* EXTRAIT DU TEXTE *

▼

En février, OpenAI a dévoilé sa version, nommée Sora, alors que Google et Meta sont entrain de développer leurs propres versions, qui s’appellent Lumiere et Emu respectivement. Pour son court-métrage primé lors du festival, Léo Cannone, un Français, a travaillé seul en partant de son scénario, a créé des centaines d’images grâce à l’application IA Midjourney, puis les a animées avec Runway, tout en effectuant de nombreuses corrections en cours de route.
« Langage universel »
Les logiciels actuels présentent encore des limites dans certains aspects, comme les angles de la caméra ou la réalisation d’humains comme dans un film live-action. « Je ne pouvais pas vraiment avoir de personnages ou de dialogues, ce qui a en quelque sorte défini l’esthétique du film », explique le réalisateur. Après la génération de la vidéo, « il y avait encore beaucoup de défauts, des anomalies à chaque scène, donc j’ai dû faire beaucoup de retouches. Ce n’est pas un produit prêt à sortir du logiciel. »
« Si vous souhaitez une histoire avec des personnages humains ultra-réalistes, nous n’y sommes pas encore », admet Alejandro Matamala, un autre cofondateur de Runway. « Mais il existe différentes manières de raconter une histoire. » Les problèmes techniques seront surmontés, car les modèles de ces logiciels sont constamment améliorés. Runway travaille à un modèle dit général qui pourra comprendre les mouvements dans une image et comment ils modifient son environnement.
« Quand on en sera au point où tous les modèles (concurrents) auront atteint un niveau d’excellence, il sera important (…) de développer des outils utiles », estime Anastadis Germanidis, un des cofondateurs de Runway. Les trois fondateurs de cette Startup n’ont pas un parcours classique d’informaticiens et ont tous suivi une formation artistique à l’université de New York (NYU). Ils soulignent l’importance de connaître un « langage universel » entre codage et création, citant Apple et Pixar comme exemples.
« Défier Hollywood »

▲

* PROBLÈME À RÉSOUDRE *
Dites si chaque affirmation ci-dessous concorde avec l'extrait sur Runway. Répondez par oui ou par non et citez les mots de l'extrait qui tranchent.
1. Léo Cannone a réalisé son court-métrage sans collaborateurs.
2. Les fondateurs de Runway ont un parcours classique d'informaticiens.
3. Lumiere est la version développée par Meta.

* DONNÉES FOURNIES *
▼

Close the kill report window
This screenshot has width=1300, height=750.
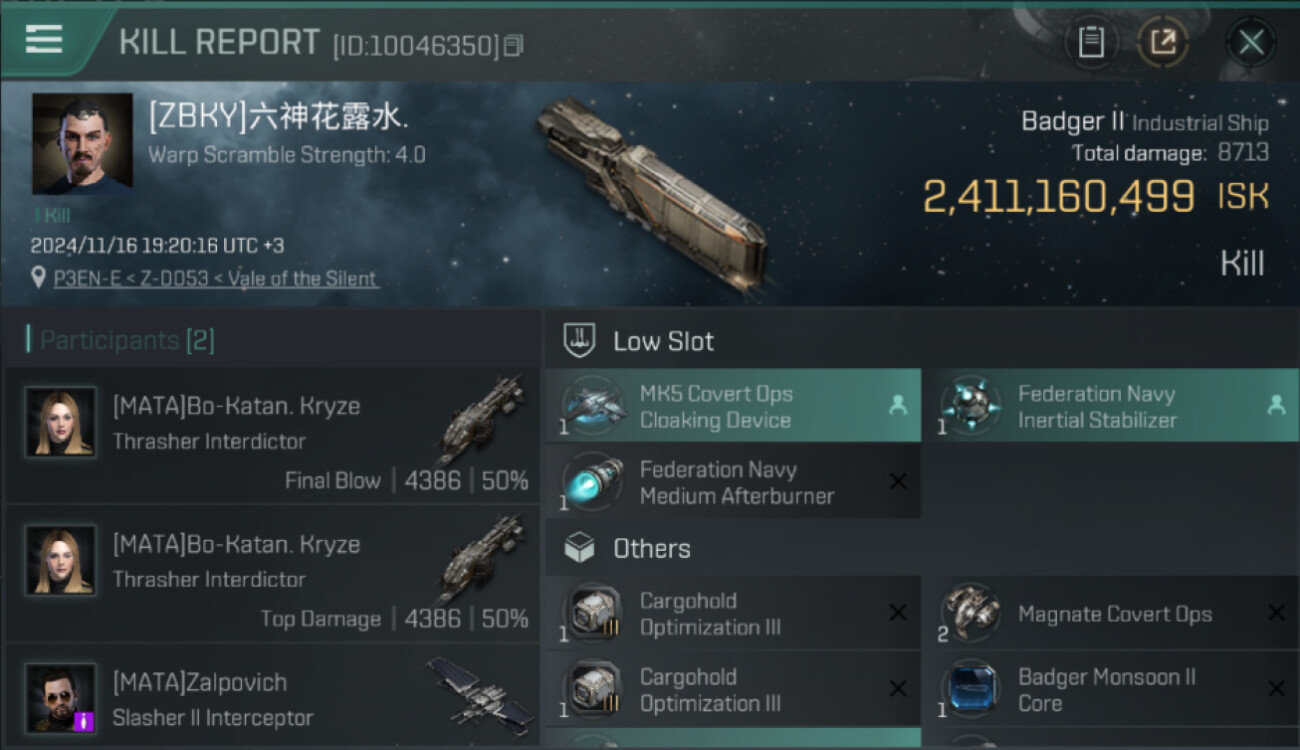1251,42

▲

* RÉPONSE PROPOSÉE *
1. Oui : « a travaillé seul en partant de son scénario ».
2. Non : « n’ont pas un parcours classique d’informaticiens et ont tous suivi une formation artistique à l’université de New York (NYU) ».
3. Non : « Google et Meta sont entrain de développer leurs propres versions, qui s’appellent Lumiere et Emu respectivement ».